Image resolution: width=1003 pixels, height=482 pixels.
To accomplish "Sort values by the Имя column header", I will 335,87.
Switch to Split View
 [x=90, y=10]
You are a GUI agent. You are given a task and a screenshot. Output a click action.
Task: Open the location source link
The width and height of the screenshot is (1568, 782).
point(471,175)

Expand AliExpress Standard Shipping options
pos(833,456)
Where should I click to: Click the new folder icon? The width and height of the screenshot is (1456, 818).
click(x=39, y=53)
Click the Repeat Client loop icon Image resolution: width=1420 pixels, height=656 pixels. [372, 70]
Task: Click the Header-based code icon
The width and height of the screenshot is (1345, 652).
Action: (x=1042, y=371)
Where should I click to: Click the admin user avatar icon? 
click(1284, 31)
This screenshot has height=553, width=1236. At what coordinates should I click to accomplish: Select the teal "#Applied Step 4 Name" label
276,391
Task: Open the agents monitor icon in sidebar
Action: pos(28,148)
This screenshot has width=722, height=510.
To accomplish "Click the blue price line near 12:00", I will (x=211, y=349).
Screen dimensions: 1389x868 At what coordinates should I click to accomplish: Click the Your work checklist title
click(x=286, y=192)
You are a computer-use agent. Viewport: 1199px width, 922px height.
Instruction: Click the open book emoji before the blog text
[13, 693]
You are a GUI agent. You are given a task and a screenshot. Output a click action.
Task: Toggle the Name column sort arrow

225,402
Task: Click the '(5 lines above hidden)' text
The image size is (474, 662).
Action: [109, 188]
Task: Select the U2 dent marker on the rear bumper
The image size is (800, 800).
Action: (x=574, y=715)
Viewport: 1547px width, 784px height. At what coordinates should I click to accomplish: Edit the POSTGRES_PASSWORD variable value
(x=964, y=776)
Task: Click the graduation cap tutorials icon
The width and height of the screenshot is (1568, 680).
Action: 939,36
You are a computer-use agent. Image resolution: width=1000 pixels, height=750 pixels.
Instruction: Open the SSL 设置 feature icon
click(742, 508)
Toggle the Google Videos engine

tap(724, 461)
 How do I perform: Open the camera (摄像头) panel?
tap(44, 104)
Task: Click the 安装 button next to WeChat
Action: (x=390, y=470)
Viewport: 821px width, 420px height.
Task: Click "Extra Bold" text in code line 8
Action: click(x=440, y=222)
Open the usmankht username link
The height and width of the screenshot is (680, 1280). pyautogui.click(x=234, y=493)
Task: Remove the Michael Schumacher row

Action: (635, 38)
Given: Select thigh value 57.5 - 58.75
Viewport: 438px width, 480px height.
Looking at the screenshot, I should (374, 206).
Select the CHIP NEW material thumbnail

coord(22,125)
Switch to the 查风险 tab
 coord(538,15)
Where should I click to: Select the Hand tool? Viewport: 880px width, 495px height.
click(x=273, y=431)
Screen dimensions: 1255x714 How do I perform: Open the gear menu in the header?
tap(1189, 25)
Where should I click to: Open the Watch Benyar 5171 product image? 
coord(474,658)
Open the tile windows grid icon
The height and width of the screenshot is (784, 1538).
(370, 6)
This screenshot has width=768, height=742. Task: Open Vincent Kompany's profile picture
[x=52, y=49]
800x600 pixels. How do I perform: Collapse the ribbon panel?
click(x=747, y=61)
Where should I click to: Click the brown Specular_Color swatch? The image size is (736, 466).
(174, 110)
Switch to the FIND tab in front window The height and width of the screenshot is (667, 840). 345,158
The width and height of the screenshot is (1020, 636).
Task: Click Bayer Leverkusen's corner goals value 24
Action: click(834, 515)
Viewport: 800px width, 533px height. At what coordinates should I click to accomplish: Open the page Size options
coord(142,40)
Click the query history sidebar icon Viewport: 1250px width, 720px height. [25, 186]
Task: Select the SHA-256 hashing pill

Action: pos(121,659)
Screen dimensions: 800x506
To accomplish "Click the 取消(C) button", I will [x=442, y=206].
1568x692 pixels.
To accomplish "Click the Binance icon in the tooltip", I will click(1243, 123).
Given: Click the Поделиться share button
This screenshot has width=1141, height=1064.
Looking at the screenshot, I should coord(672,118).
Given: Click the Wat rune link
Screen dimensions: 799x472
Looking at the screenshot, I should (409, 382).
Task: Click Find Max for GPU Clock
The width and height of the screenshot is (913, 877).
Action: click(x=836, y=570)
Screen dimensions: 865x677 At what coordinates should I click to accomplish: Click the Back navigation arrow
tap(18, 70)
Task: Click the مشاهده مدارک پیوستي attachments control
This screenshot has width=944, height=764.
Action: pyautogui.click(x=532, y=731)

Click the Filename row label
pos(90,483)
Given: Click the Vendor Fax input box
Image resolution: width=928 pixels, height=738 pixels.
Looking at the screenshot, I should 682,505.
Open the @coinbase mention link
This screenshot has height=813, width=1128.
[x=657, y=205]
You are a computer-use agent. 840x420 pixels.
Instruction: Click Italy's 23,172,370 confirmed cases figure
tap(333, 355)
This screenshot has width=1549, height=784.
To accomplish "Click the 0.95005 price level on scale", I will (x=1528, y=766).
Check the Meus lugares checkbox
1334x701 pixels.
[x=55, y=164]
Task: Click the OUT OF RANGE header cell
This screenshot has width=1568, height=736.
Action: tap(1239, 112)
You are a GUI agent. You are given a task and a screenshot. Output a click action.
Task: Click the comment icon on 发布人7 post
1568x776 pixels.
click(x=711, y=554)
....................
→ **Aim of the task**:
Within this material, how many lines include the word "computer"? State only the number.

→ **Expected answer**:
3